§ O que fazer
Transcreva sem nenhuma alteração o trecho do texto sobre golpes financeiros na China, começando em "Quando Jenny Fan" e seguindo até "para sua pele.".

Quando Jenny Fan recebeu um telefonema, no início de fevereiro, pensou que tivesse ganhado um sorteio. A pessoa que ligou disse que representava uma empresa de tratamento para a pele e que Jenny —estudante do segundo ano de faculdade na província de Heibei, no norte da China— tinha direito a uma indenização de 1.000 yuans (cerca de R$ 885). O motivo? Três meses antes ela havia comprado um creme facial por 200 yuans (R$ 170) que não funcionou bem para sua pele.

O homem "afirmou ser representante do atendimento ao consumidor do fabricante do creme", disse Jenny. "Ele deu todos os detalhes da compra, incluindo um print do registro da transação, por isso achei difícil não confiar nele."

Para receber o dinheiro, afirmou o homem, Jenny devia criar um "canal de pagamento especial", fazendo diversas transferências de teste para uma "conta de custódia". Quando o sistema estivesse implementado, Jenny receberia a restituição, mais a indenização.

Prédios em Pequim exibem show de projeções na véspera das celebrações dos 100 anos do Partido Comunista Chinês
Prédios em Pequim exibem show de projeções na véspera das celebrações dos 100 anos do Partido Comunista Chinês - Noel Celis - 30.jun.21/AFP

A estudante de 19 anos fez três pagamentos no valor total de 20 mil yuans (R$ 17 mil). Pouco depois, o homem a bloqueou na rede social e parou de atender suas ligações. Jenny procurou a polícia, mas apenas lhe disseram que ela foi "muito boba" por acreditar no golpe. "Eles me disseram que o dinheiro estava perdido, pois é muito difícil localizar os golpistas online", explicou. "O que eu deveria fazer é só atender ligações de pessoas que eu conheço."

Jenny é uma das dezenas de milhares de chineses que foram vítimas de fraudes financeiras. O crime se tornou um fato comum na segunda maior economia do mundo, que se gaba do crescimento rápido de sua população de média e alta rendas. "Estamos vendo um aumento de golpistas conforme a riqueza das famílias cresce", disse Nie Chengtao, advogado de Pequim especializado em fraude financeira.

§ Seção de dados
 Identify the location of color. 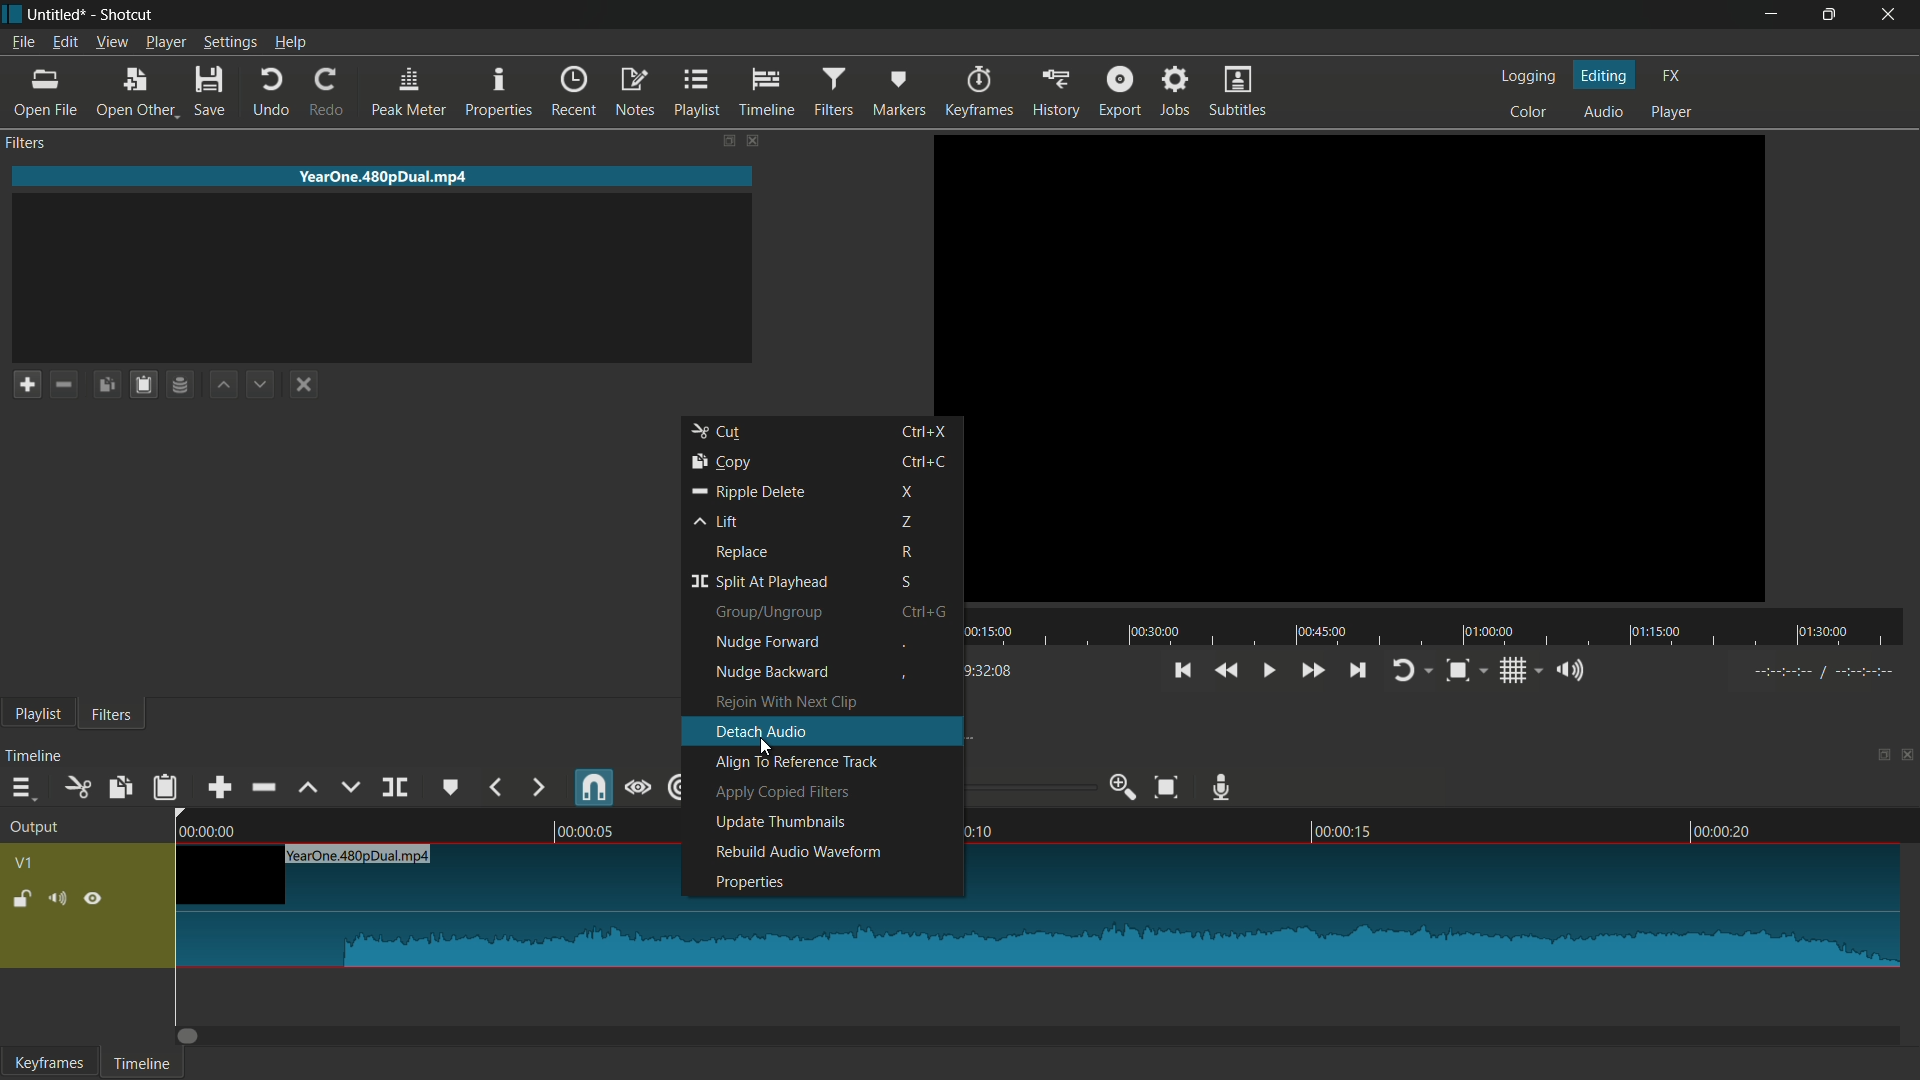
(1530, 110).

§ Solução escrita
Quando Jenny Fan recebeu um telefonema, no início de fevereiro, pensou que tivesse ganhado um sorteio. A pessoa que ligou disse que representava uma empresa de tratamento para a pele e que Jenny —estudante do segundo ano de faculdade na província de Heibei, no norte da China— tinha direito a uma indenização de 1.000 yuans (cerca de R$ 885). O motivo? Três meses antes ela havia comprado um creme facial por 200 yuans (R$ 170) que não funcionou bem para sua pele.